● **THE DATA**
────────
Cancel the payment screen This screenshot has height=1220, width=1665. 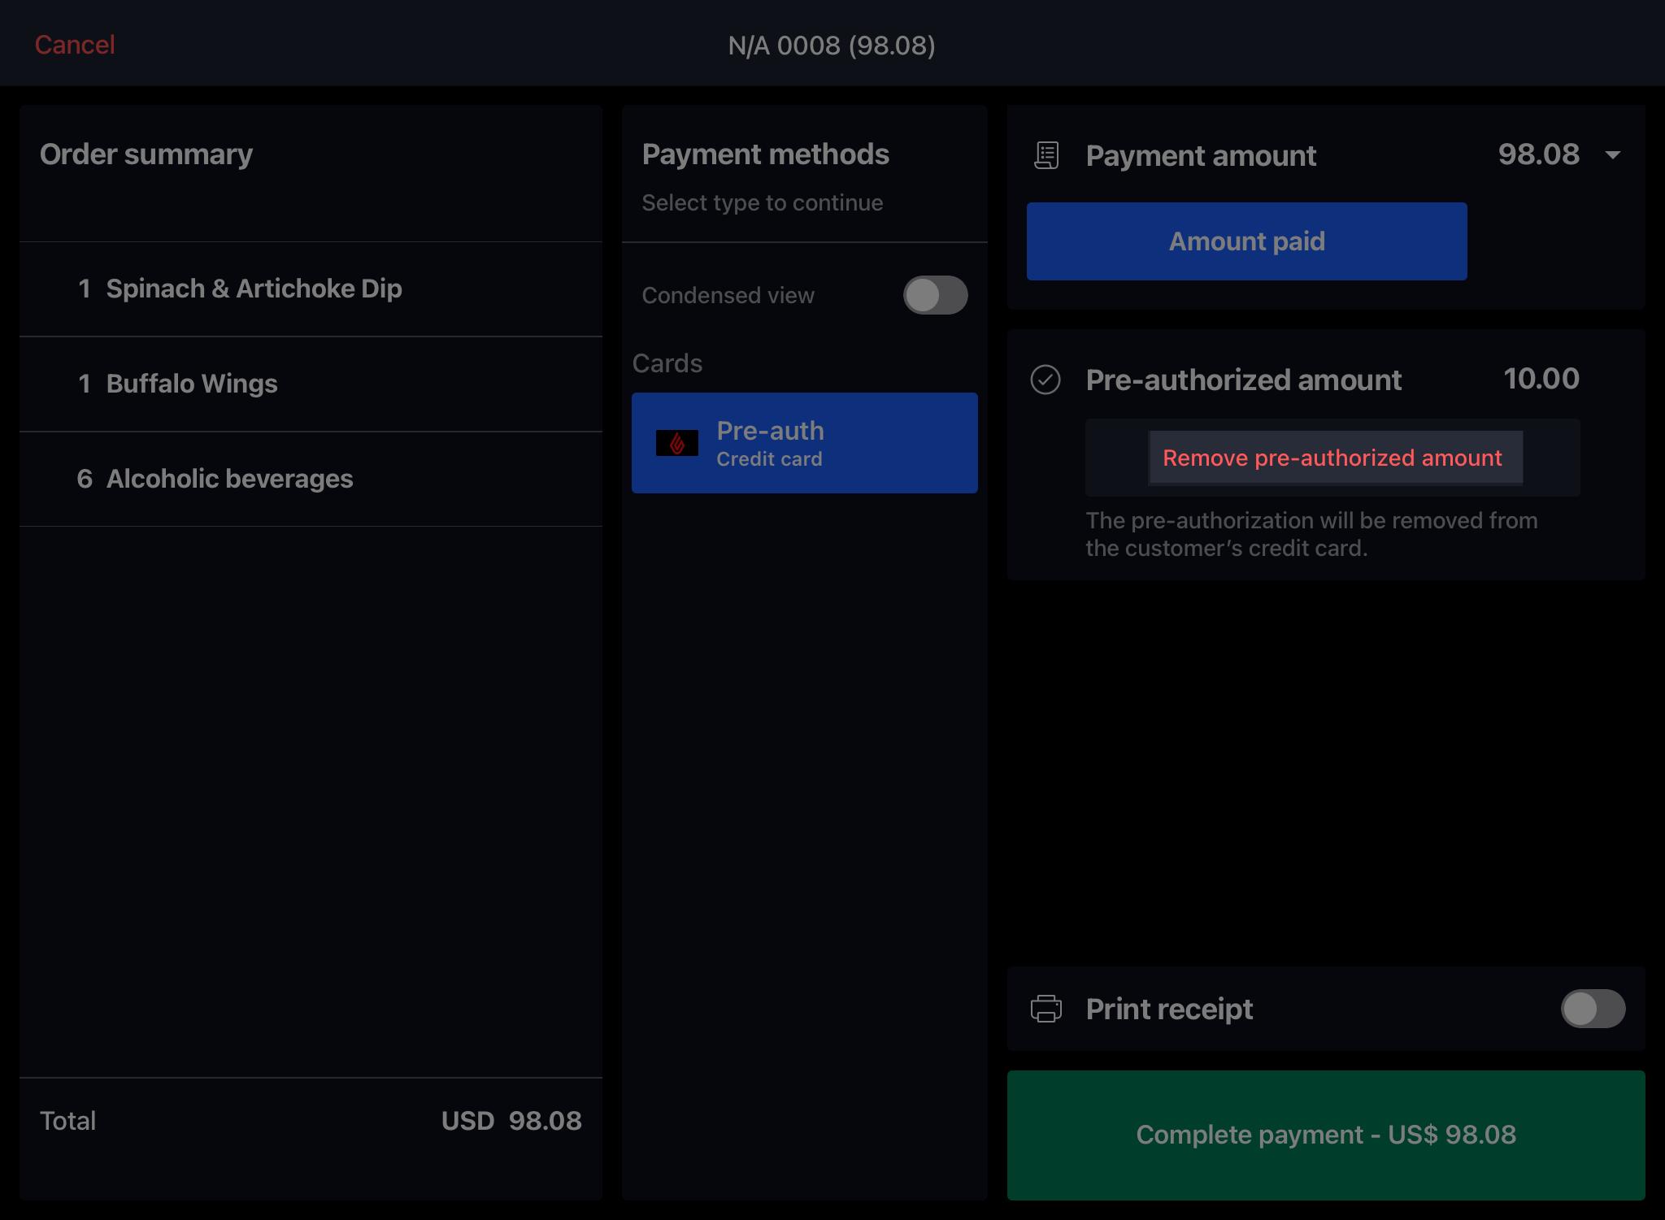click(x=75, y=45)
────────
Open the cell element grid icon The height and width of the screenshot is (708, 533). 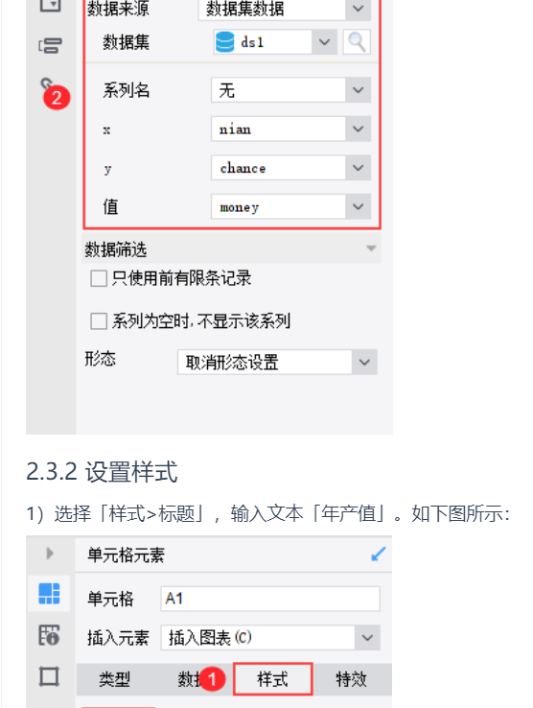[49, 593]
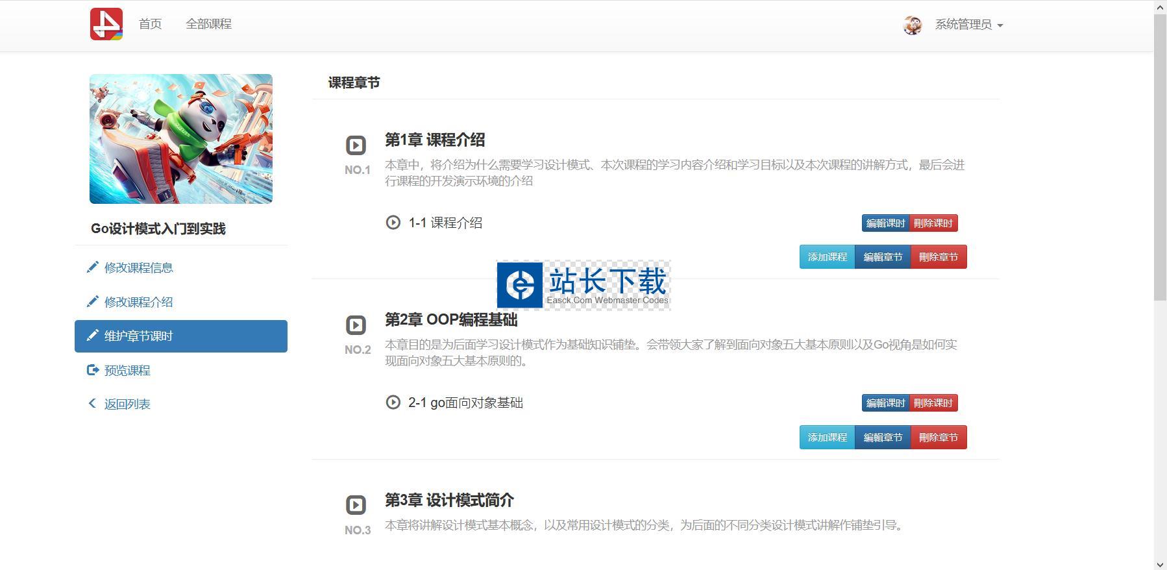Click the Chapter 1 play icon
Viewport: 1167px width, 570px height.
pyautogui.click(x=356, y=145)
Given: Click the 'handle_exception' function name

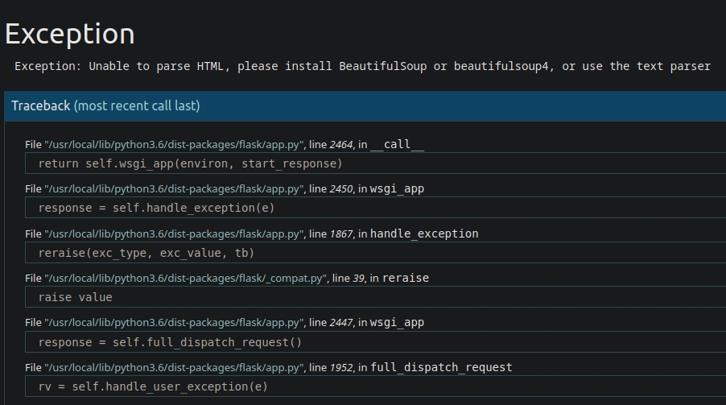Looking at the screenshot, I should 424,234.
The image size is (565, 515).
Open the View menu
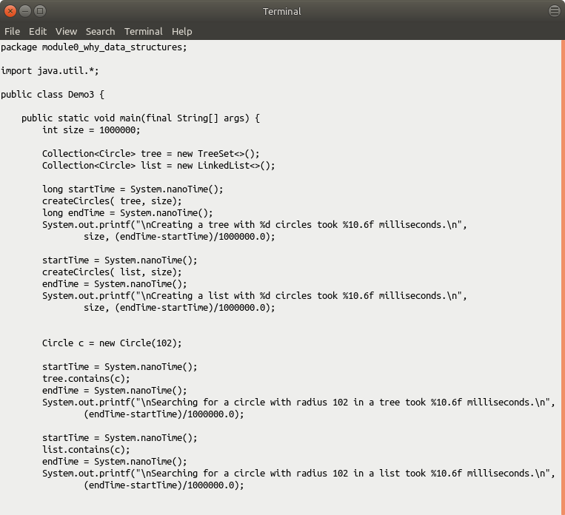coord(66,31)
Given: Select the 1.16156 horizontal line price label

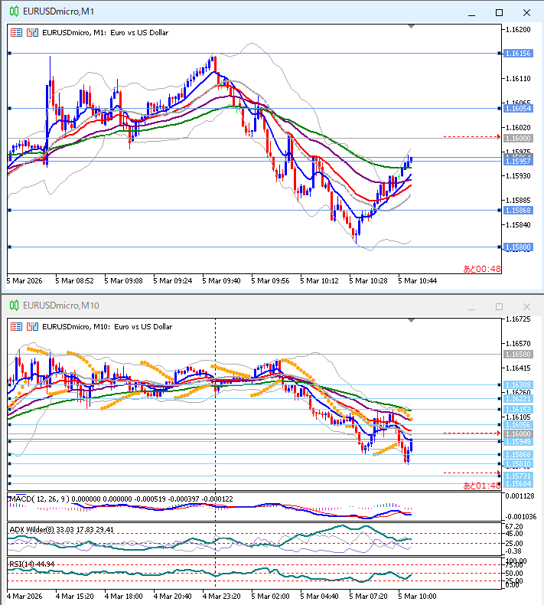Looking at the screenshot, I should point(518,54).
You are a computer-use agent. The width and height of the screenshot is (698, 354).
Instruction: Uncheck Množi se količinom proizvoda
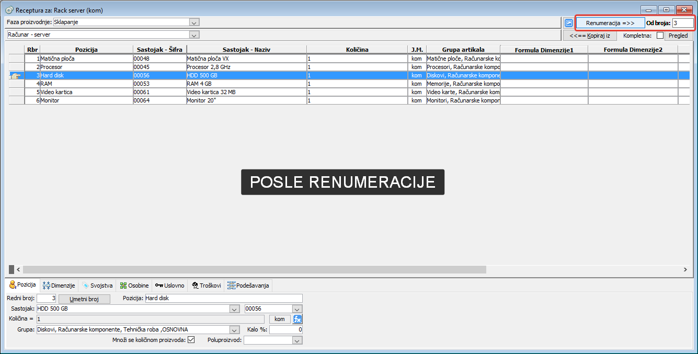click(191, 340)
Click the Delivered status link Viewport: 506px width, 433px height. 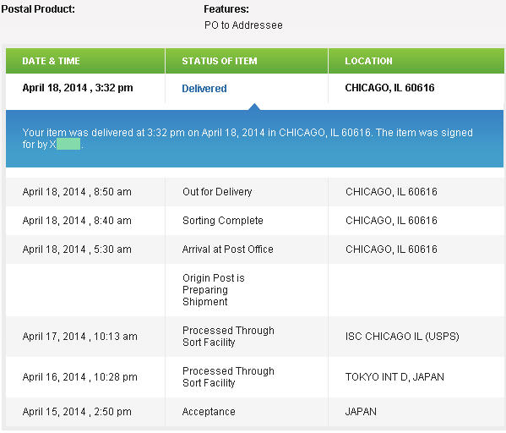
────────
Every line from the one with "Open the View menu" through the one with "Click the Delivered" is to be reproduced exactly as written above, and the pictures are to be dropped.

Open the View menu
coord(66,31)
Given: Select the 1.16156 horizontal line price label

Looking at the screenshot, I should point(518,54).
You are a computer-use agent. The width and height of the screenshot is (698, 354).
Instruction: Uncheck Množi se količinom proizvoda
click(191, 340)
Click the Delivered status link Viewport: 506px width, 433px height. 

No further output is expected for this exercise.